Data sources: Searches were conducted in Embase, MEDLINE, and the Cochrane Central Register of Controlled Trials. The search strategy used combinations of keywords and Medical Subject Headings terms relating to "pregnancy," "hypertension," "hypertensive disorders of pregnancy," and "guidelines," alongside Boolean operators to refine the search. Language and date filters were applied to restrict the results to documents published from January 2015 to January 2025 and in eligible languages.
Study eligibility criteria: We included international and national clinical practice guidelines published between 2015 and 2025, in English, Dutch, French, German, Norwegian, or Spanish.
Study appraisal and synthesis methods: A comprehensive search of bibliographic databases and gray literature identified 23 clinical practice guidelines, including 15 updates and 8 newly identified guidelines. The Appraisal of Guidelines for Research and Evaluation II (AGREE II) tool was used to assess guideline characteristics. Data abstraction was by 2 independent reviewers, with disagreement resolved by consensus, with a third reviewer resolving outstanding difference of opinion. The results are presented descriptively.

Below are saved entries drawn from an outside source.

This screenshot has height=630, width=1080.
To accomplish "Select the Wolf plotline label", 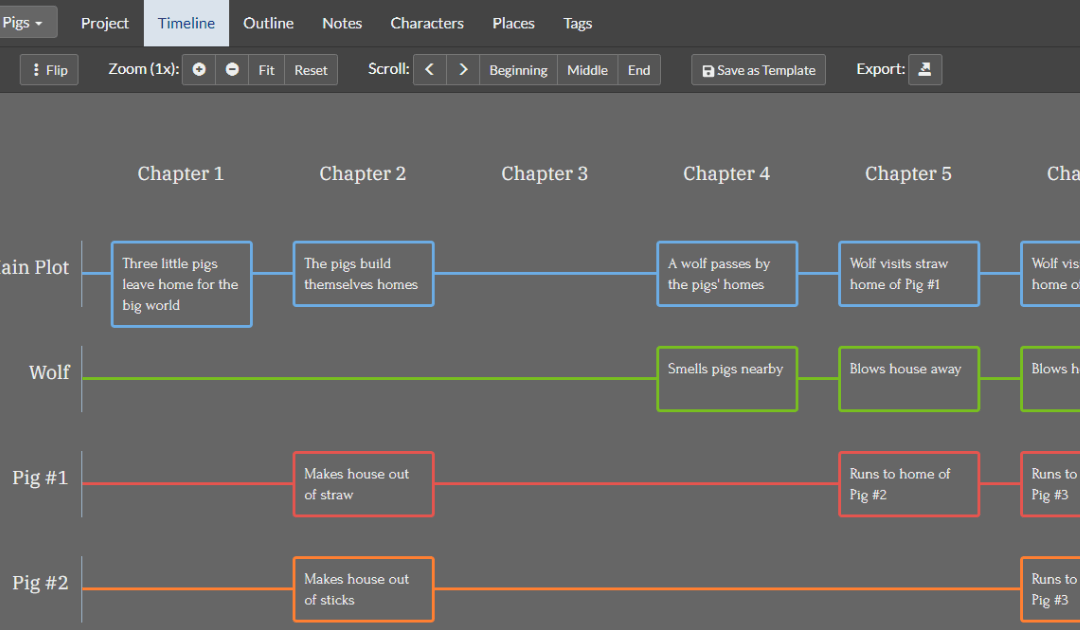I will 49,373.
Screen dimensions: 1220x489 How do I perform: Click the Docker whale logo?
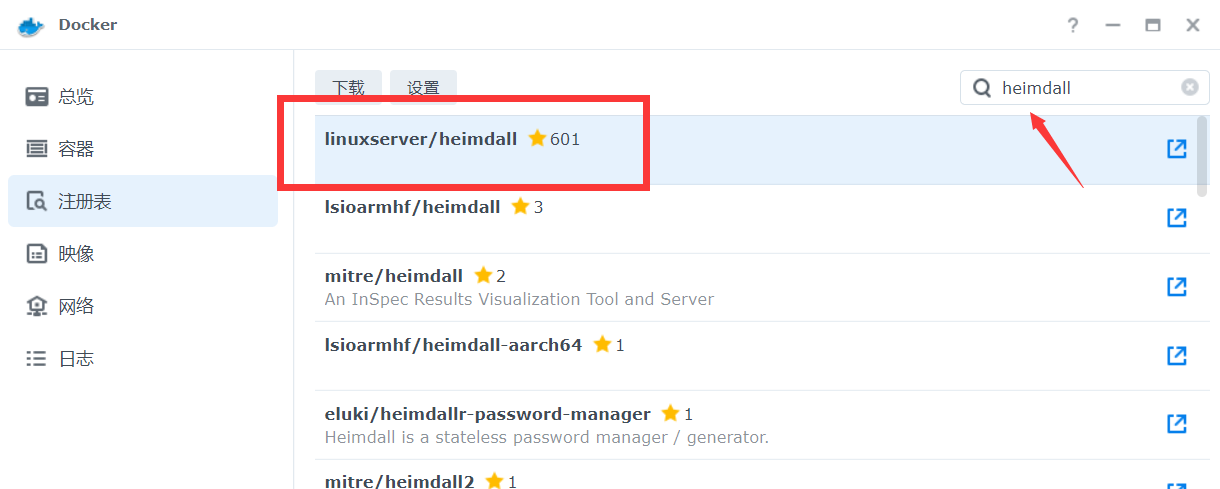[31, 25]
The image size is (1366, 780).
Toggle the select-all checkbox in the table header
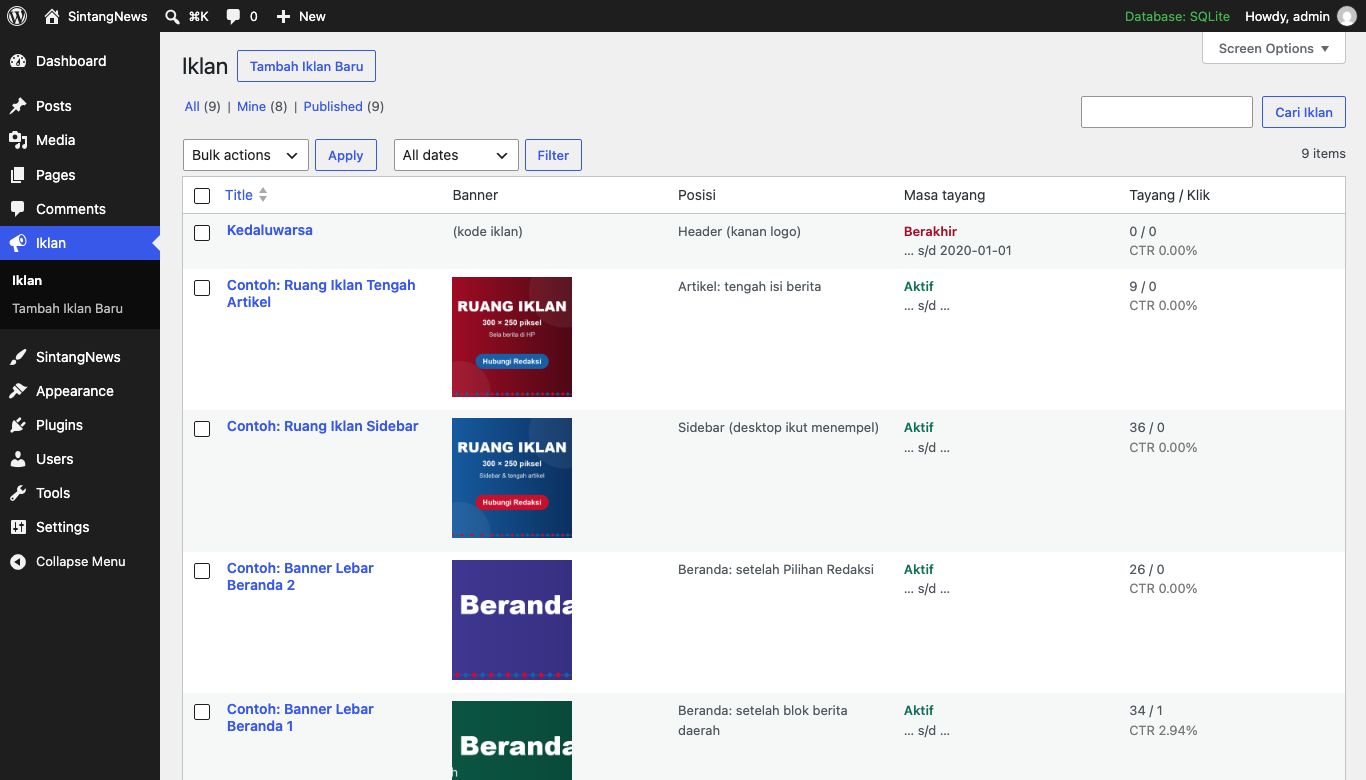tap(202, 196)
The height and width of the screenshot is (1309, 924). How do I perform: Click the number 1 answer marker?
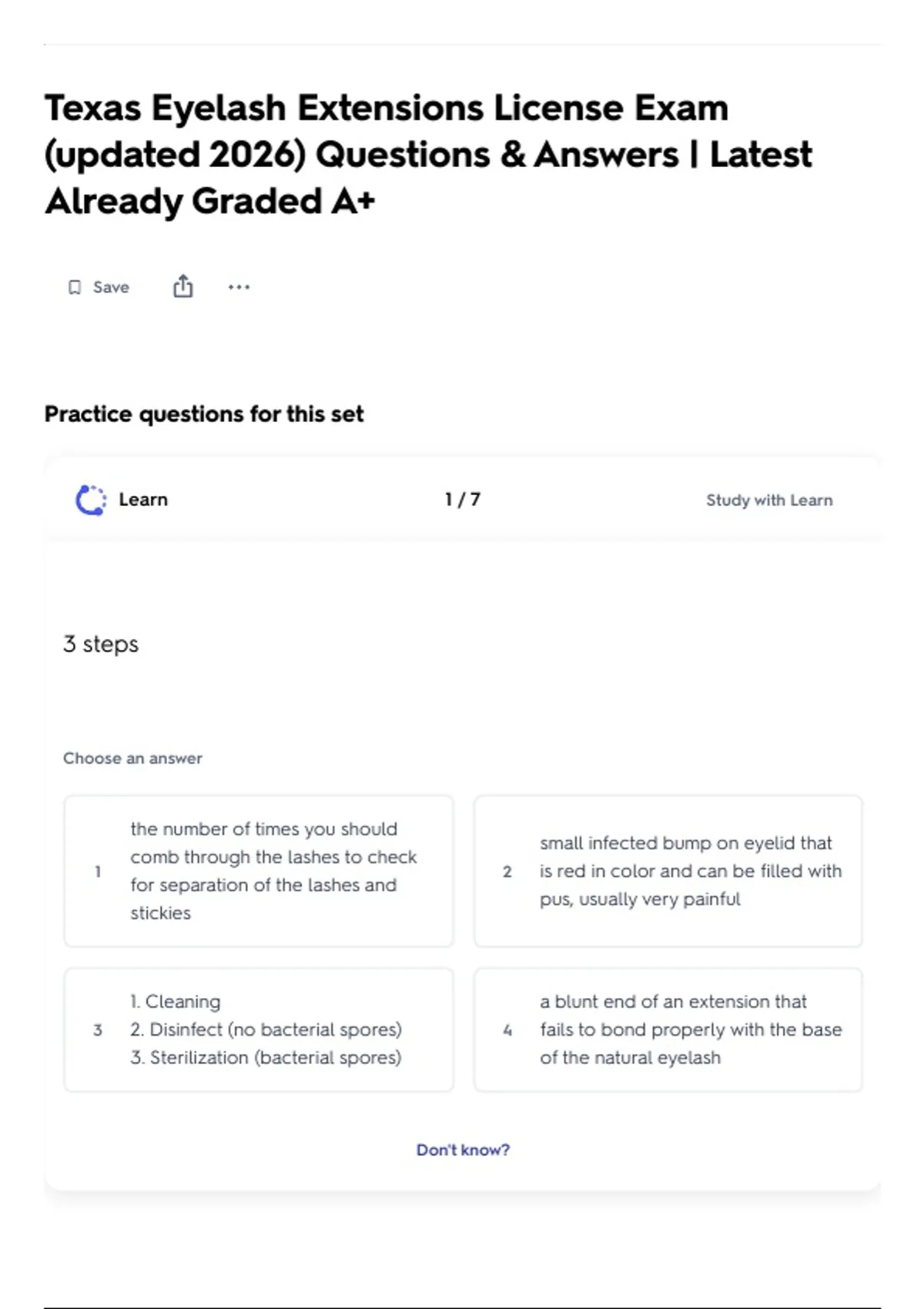pos(98,872)
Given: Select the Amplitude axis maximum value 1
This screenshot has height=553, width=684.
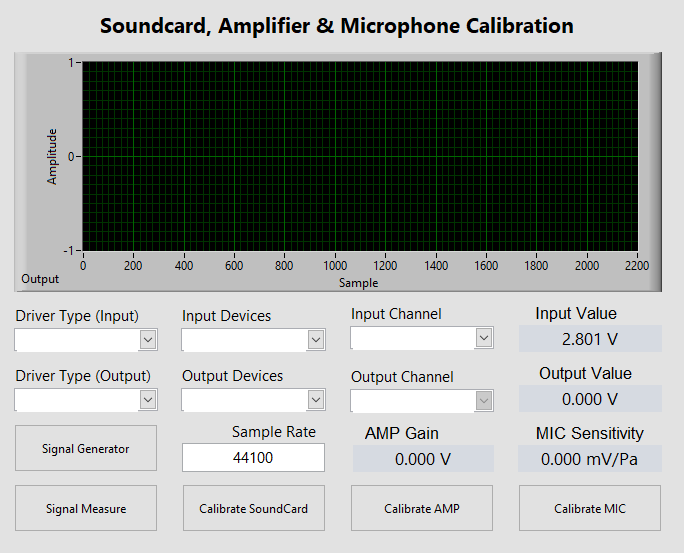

Results: Half of clinical practice guidelines were scored as being 'clinically useful', while the other half were scored as useful with modifications, using the AGREE II score. Notable evolution since 2020 includes greater consistency in recommending antihypertensive treatment for nonsevere hypertension in women with chronic hypertension (endorsed by 9 clinical practice guidelines; advice remains more discordant for women with either gestational hypertension or preeclampsia) and improved guidance regarding maternal and fetal monitoring for women either at an increased risk of or with (endorsed by 9 clinical practice guidelines) preeclampsia, although the former remains underaddressed. Aspirin dosage (for preeclampsia prevention) recommendations, while still varied, now fall within a more consistent range of 75 to 162 mg/d. Persistent inconsistencies remain in the definition of 'severe' preeclampsia, timing of birth for preterm preeclampsia, and specific aspirin dosages and timing for commencement.
Conclusion: While several areas of consensus exist between clinical practice guidelines, variability persists in key recommendations, and establishing auditable standards is essential for effective implementation. Where discrepancies reflect insufficient or inconclusive evidence, further research is paramount to support robust guideline development to optimize pregnancy outcomes.
Keywords: clinical practice guideline; definitions; management; prediction; pregnancy hypertension; prevention.